═══ INFORMATION SUPPLIED ═══

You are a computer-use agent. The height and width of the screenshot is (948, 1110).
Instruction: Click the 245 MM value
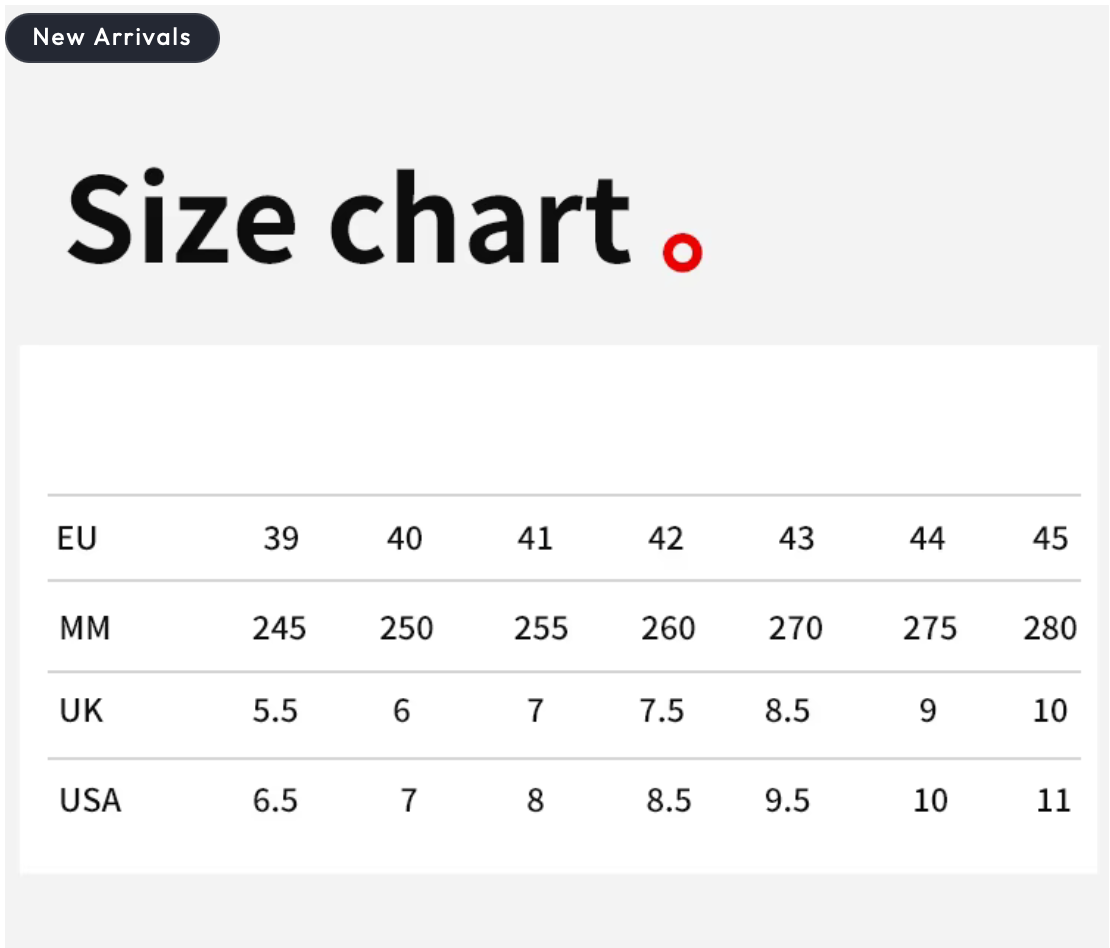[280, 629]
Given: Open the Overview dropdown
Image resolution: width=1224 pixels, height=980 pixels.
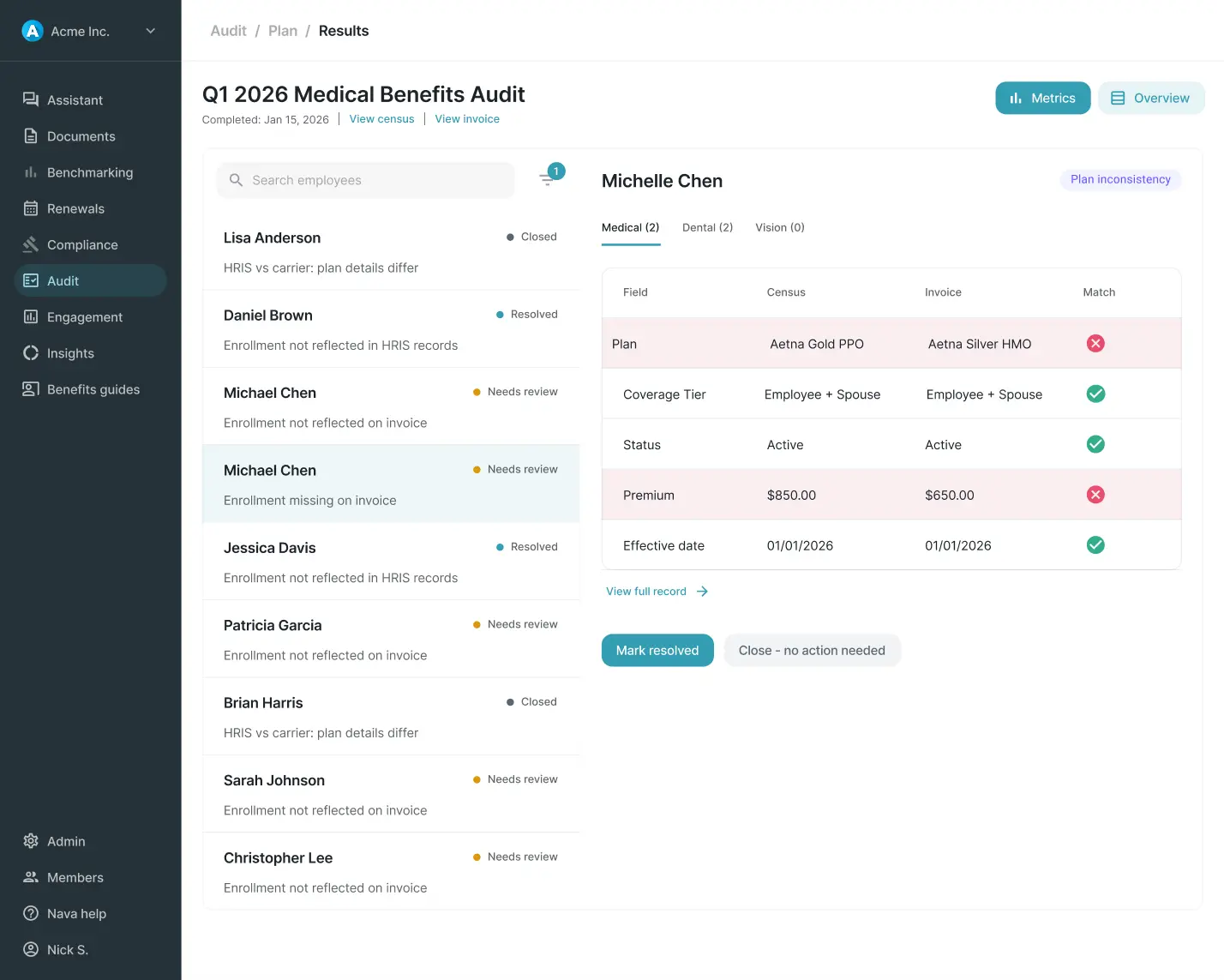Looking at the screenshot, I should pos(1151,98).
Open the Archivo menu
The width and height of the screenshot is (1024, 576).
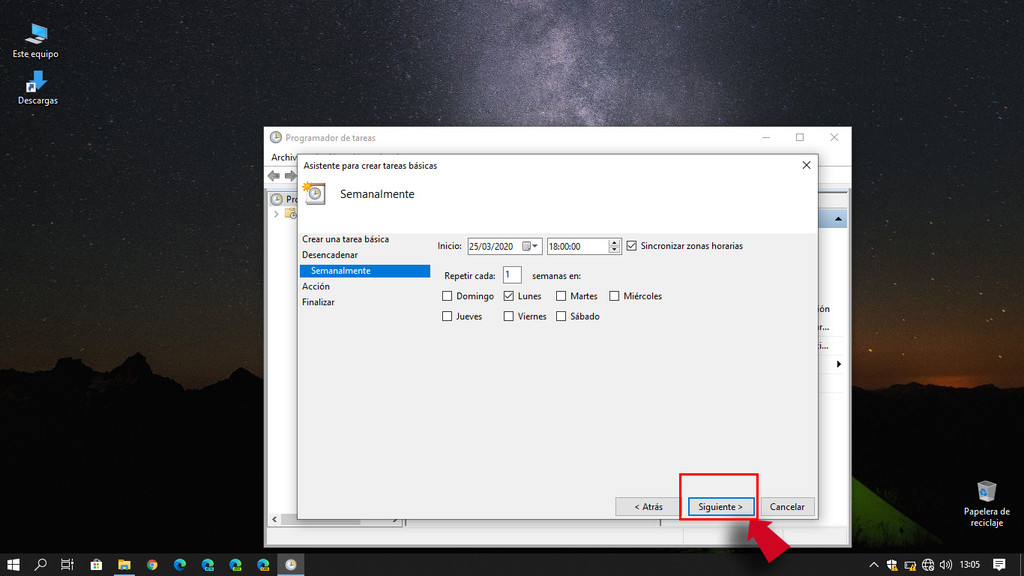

═══

AIM OF THE EXERCISE - Format these lines as a Markdown table with the columns Number and Record line, numbering each non-blank line in order and omitting blank lines. Leave the pictures out of the table.

OUTPUT FOR THIS TASK -
| Number | Record line |
|---|---|
| 1 | You are a computer-use agent. The height and width of the screenshot is (948, 1110). |
| 2 | Instruction: Click the 245 MM value |
| 3 | [280, 629] |
| 4 | Given: Open the Overview dropdown |
| 5 | Image resolution: width=1224 pixels, height=980 pixels. |
| 6 | Looking at the screenshot, I should pos(1151,98). |
| 7 | Open the Archivo menu |
| 8 | The width and height of the screenshot is (1024, 576). |